Copy verbatim the block of lines in the entries below whose first line contains "The width and height of the screenshot is (1470, 553)." and whose last line contains "Given: Click the blue". Leave out all other lines.

Stored data
# # #

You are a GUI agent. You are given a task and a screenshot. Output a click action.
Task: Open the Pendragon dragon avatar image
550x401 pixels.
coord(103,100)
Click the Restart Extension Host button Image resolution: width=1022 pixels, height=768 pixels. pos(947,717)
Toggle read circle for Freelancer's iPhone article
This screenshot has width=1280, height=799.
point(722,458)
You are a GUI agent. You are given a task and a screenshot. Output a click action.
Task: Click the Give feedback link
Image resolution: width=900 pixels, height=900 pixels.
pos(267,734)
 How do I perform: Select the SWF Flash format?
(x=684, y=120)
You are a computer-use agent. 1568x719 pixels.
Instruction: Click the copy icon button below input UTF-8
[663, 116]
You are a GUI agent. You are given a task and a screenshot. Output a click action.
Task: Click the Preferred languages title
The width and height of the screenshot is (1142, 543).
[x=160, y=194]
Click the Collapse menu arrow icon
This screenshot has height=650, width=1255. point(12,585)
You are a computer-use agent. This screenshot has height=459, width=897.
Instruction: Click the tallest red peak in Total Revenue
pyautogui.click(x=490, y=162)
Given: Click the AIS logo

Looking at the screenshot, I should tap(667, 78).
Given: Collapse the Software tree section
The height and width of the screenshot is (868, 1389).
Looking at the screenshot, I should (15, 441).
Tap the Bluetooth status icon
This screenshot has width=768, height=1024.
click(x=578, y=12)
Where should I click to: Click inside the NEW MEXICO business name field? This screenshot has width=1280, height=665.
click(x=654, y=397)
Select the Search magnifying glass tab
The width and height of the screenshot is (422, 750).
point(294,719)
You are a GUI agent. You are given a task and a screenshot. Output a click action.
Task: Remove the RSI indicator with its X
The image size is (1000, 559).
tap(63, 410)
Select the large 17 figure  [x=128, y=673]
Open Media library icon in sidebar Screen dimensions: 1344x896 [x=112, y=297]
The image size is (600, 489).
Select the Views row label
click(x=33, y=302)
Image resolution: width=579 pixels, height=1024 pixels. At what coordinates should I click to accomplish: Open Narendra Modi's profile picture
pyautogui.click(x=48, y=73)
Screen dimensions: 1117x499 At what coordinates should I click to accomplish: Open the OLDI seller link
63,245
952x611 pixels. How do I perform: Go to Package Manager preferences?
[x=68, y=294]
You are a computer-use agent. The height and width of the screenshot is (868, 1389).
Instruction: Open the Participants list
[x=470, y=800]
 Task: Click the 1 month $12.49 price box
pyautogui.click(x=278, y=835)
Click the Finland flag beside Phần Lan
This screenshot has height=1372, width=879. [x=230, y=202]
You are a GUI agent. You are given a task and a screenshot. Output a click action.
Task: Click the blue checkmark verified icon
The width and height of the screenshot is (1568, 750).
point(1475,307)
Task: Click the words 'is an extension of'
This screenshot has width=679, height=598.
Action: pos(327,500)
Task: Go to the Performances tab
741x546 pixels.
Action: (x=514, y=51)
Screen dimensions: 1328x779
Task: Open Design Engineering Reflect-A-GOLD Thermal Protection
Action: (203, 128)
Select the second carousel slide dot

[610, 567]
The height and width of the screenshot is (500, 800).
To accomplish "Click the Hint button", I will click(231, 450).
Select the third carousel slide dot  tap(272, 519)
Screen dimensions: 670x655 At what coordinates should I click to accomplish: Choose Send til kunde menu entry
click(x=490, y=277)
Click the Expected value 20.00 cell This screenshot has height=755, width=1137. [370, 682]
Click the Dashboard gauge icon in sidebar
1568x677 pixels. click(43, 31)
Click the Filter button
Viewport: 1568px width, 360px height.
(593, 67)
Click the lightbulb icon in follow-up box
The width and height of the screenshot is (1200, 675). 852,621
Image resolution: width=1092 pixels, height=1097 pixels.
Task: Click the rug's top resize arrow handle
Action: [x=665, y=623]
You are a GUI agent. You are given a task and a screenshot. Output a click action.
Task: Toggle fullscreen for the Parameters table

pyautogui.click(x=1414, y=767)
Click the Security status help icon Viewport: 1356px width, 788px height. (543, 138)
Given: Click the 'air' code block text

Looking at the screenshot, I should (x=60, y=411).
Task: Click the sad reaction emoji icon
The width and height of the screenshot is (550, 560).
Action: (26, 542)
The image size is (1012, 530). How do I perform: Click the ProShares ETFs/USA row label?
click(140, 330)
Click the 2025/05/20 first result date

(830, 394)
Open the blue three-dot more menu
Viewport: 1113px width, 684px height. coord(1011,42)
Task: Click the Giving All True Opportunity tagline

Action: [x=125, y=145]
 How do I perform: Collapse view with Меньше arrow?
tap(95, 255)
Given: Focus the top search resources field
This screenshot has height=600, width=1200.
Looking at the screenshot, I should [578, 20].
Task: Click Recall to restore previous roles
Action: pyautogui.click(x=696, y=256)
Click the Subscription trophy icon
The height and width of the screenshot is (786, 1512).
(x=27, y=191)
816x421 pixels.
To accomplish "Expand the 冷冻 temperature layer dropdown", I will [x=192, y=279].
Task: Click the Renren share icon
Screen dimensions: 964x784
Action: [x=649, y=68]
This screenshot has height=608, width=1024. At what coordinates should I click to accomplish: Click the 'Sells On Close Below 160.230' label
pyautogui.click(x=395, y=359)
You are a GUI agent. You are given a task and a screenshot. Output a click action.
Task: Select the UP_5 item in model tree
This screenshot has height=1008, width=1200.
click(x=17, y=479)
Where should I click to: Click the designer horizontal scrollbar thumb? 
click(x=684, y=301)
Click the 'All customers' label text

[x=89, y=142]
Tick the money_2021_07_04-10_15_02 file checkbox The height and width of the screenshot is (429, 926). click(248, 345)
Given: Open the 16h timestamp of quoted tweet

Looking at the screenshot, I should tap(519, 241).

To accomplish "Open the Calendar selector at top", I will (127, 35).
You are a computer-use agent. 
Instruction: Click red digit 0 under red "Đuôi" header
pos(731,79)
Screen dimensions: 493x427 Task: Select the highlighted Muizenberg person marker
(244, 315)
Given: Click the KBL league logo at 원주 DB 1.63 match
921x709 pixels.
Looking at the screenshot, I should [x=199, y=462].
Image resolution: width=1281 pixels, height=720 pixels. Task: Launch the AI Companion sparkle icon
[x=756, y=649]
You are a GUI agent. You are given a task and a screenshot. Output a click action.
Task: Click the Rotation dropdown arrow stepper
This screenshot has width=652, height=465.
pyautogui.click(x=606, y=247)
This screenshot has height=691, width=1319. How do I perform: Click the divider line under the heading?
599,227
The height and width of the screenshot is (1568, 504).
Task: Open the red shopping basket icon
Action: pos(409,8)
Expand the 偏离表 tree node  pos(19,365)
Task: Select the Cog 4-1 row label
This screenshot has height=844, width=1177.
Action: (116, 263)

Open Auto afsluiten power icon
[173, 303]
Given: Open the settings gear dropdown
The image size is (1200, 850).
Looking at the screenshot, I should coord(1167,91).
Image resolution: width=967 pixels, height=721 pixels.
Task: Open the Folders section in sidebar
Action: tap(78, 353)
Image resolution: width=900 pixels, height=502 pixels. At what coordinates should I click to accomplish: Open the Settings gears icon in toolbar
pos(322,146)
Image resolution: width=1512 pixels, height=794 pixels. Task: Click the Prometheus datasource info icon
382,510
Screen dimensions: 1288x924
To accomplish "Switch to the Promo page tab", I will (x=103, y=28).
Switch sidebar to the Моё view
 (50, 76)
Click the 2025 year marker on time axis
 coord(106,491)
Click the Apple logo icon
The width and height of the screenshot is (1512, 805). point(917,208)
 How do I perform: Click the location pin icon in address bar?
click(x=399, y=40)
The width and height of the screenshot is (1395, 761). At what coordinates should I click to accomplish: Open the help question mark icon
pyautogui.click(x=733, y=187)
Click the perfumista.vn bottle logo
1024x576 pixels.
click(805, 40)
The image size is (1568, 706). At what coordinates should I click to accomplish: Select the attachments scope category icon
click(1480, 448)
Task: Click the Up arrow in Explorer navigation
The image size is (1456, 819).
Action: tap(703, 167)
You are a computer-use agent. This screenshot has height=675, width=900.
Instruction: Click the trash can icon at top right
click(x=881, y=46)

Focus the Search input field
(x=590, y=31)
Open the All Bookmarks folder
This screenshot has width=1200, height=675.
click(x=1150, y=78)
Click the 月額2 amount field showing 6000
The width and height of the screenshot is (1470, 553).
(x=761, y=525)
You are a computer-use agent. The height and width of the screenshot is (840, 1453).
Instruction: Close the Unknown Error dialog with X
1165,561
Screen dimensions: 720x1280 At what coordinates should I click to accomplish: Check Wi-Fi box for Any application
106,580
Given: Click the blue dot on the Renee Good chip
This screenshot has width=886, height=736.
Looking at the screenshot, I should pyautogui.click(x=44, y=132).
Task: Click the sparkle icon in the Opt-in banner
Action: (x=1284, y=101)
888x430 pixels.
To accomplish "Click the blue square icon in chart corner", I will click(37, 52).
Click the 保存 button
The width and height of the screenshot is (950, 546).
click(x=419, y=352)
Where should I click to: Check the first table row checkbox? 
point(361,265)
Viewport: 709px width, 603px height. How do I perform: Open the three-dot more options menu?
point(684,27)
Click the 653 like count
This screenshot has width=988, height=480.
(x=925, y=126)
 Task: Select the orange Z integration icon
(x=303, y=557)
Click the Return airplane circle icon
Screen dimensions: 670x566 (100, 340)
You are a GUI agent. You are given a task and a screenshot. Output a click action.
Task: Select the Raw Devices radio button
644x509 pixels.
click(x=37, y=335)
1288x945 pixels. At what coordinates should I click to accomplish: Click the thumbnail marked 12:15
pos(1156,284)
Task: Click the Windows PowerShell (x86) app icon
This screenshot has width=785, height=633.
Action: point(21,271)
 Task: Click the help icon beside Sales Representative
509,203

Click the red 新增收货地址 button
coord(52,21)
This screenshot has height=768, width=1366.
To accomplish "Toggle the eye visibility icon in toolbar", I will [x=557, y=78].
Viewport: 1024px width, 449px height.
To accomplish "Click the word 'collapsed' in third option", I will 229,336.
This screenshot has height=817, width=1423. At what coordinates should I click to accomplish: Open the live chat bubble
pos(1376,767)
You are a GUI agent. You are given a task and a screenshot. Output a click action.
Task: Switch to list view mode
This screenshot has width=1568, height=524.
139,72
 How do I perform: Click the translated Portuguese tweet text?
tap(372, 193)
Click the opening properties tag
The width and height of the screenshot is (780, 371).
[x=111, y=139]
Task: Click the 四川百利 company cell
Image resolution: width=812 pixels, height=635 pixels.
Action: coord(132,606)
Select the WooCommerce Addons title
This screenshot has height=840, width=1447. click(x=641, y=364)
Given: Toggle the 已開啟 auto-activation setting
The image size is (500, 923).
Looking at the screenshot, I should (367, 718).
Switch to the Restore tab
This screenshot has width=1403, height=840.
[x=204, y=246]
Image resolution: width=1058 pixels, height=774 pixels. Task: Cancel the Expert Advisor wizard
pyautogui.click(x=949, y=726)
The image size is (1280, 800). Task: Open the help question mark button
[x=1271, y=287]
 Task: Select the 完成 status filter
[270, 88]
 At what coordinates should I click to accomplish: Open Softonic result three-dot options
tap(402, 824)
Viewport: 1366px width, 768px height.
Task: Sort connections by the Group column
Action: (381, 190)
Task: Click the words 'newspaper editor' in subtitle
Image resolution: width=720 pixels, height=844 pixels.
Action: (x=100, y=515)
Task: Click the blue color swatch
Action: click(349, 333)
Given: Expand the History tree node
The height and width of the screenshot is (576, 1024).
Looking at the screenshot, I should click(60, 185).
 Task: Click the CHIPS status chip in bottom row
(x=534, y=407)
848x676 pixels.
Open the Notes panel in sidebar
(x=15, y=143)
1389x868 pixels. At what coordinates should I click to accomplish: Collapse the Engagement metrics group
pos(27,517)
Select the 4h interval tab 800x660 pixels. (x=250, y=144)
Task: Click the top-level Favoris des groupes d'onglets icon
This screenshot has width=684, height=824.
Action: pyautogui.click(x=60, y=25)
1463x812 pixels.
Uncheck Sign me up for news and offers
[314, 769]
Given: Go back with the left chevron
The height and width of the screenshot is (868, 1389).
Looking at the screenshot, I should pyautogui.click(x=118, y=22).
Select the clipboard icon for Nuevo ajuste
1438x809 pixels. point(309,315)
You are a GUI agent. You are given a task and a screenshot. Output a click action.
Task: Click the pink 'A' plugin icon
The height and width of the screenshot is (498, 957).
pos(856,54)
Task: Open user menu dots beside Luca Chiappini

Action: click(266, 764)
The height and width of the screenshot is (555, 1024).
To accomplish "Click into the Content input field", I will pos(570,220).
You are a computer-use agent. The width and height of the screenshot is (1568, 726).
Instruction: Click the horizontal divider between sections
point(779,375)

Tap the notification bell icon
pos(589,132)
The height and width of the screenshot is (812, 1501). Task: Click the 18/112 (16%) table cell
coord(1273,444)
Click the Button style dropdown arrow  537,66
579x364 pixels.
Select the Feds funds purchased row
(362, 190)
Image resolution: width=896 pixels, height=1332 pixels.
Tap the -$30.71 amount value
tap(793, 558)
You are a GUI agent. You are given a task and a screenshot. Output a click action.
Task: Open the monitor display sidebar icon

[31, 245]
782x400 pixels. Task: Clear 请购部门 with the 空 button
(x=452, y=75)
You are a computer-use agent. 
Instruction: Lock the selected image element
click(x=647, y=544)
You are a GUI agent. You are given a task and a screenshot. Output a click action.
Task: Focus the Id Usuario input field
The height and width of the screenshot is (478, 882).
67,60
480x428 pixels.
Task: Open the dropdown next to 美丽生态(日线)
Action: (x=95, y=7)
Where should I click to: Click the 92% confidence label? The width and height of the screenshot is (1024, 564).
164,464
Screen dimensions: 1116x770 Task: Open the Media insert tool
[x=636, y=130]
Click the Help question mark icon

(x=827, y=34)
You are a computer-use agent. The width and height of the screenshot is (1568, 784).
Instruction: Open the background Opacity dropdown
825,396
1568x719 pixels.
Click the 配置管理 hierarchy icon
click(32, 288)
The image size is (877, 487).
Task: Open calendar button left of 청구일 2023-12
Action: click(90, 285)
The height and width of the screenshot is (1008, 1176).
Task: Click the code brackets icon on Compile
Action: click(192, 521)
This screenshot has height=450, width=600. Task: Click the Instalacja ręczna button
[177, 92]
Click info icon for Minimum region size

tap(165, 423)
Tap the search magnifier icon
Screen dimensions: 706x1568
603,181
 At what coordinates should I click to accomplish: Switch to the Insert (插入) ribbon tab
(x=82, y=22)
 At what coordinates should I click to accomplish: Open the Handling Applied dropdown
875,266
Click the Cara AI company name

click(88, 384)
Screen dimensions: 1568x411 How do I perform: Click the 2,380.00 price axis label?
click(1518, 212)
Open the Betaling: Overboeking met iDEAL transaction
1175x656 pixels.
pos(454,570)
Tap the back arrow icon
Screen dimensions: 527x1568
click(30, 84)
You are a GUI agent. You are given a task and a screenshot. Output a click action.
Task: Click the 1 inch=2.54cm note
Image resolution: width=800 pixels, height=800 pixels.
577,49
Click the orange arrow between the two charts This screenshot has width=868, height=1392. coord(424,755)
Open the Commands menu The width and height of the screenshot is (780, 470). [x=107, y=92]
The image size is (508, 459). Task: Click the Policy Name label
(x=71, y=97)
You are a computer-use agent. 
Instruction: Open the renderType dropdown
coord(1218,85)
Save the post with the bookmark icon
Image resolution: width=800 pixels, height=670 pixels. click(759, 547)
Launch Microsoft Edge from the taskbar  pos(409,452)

# # #

**Solution:**
The width and height of the screenshot is (1470, 553).
(x=761, y=525)
You are a computer-use agent. The height and width of the screenshot is (840, 1453).
Instruction: Close the Unknown Error dialog with X
1165,561
Screen dimensions: 720x1280 At what coordinates should I click to accomplish: Check Wi-Fi box for Any application
106,580
Given: Click the blue dot on the Renee Good chip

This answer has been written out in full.